The symbolic journey is often undertaken after death, the best-known instances being those recorded in Ancient Egyptian or Tibetan books of the dead. However, the same motif recurs in such very different parts of the world as northern Vietnam (Black Thais) and Central America (Maya). Here again we are clearly concerned with the progress of the soul through states which enlarge those of its manifestation in human form - the superhuman goal is still to be achieved.
Literature throughout the world presents many different examples of journeys which, without having the scope of traditional symbol, are intended to have some degree of significance - be it merely satirical or morally instructive - but which are, nevertheless, quests for truth. Instances of these would include Rabelais’s Pantagruel and Swift’s Gulliver’s Travels, as well as many works of Japanese literature such as the Utsubo-monogatari or the Wasobyoe.
An utterly different point of view is presented by ‘the longest journey in the world’ which, according to the Digha-nikaya, is the unbroken chain of cause and effect to which the individual is condemned unless enlightened to the ‘Four Noble Truths’ of Buddhism.
In dreams and legends, journeys under the Earth’s surface denote entry into the esoteric realm; those through air and sky, entry into the exoteric realm. A journey up the side of a mountain symbolizes effort; down, relaxation.

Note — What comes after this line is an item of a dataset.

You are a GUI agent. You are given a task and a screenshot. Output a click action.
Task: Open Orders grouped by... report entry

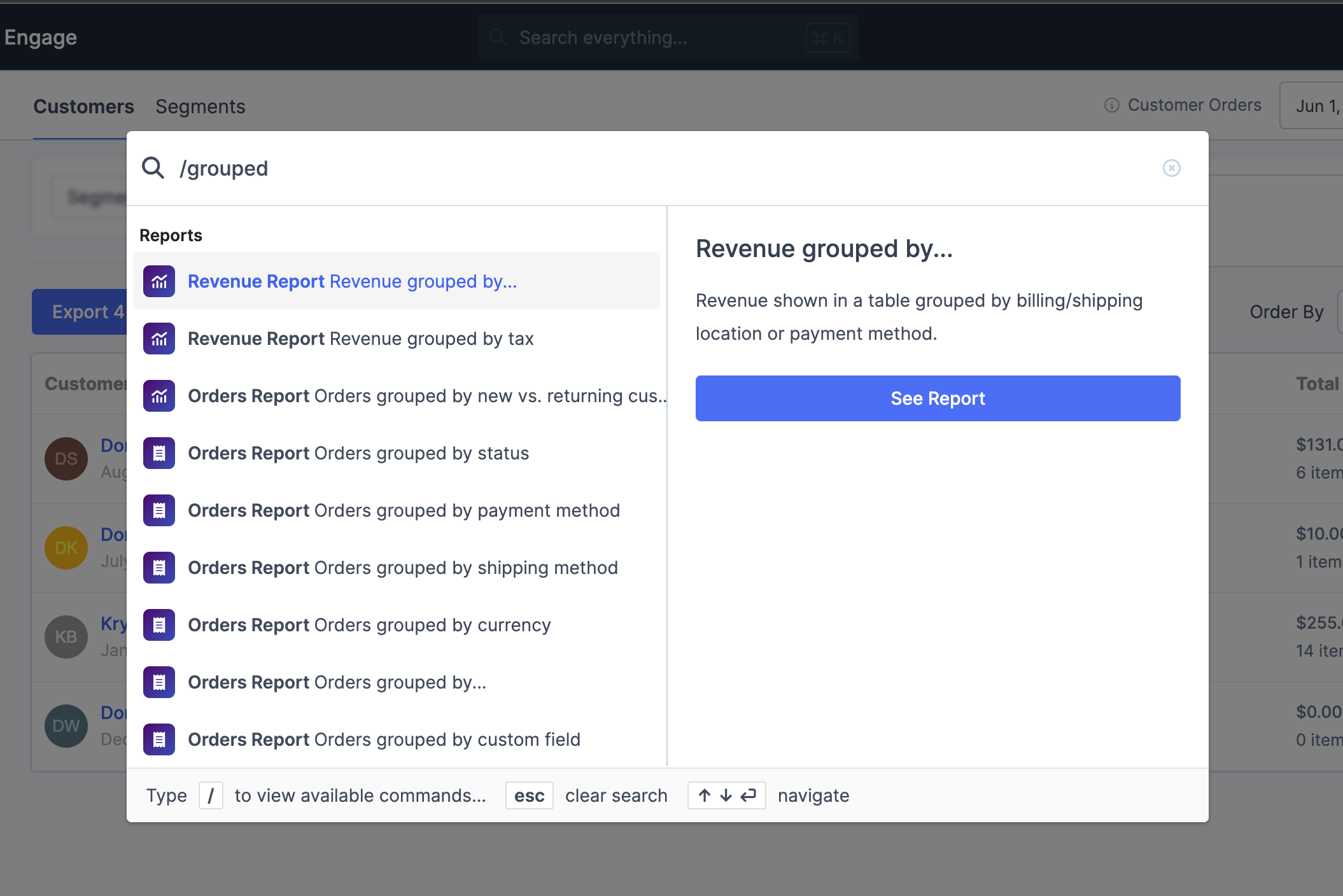click(337, 682)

Journeys give expression to a deep-seated desire for internal change and a need for a fresh range of experience rather than change of location. According to Jung, they are evidence of a lack of satisfaction, which prompts the search for and discovery of new horizons. Although Jung may suggest that the longing for travel may be the quest for the ‘lost’ mother, Cirlot rightly observes that it could as easily be escape from the mother. In fact we should remember that this word comprises two aspects - the generous and the possessive.
Journeys to the Underworld denote either a return to one’s beginnings, as in the Aeneid Book VI, or, in current interpretation, a descent into the unconscious. Both cases perhaps betray a need for self-justification, the Ancient Romans wishing to claim noble descent from dead heroes and moderns trying to find the causes of their behaviour. A journey to the Underworld may more often be regarded as self-defensive or self-justificatory, rather than self-punitive.
Other journeys, such as those of Odysseus, Herakles (Hercules), Menelaus, Sinbad or so many others have been interpreted as quests on the psychic and mystic planes. Throughout literature, journeys symbolize adventure and quest, whether wealth or simply knowledge, the material or the spiritual are at the end of them. But this quest is at bottom no more than a search for and, more often, a flight from one’s self. ‘True travellers’, Baudelaire wrote, ‘are those who set out for the sake of setting out.’ Never satisfied, their constant dream is of the more or less inaccessible unknown and they never find what they have been trying to escape - themselves.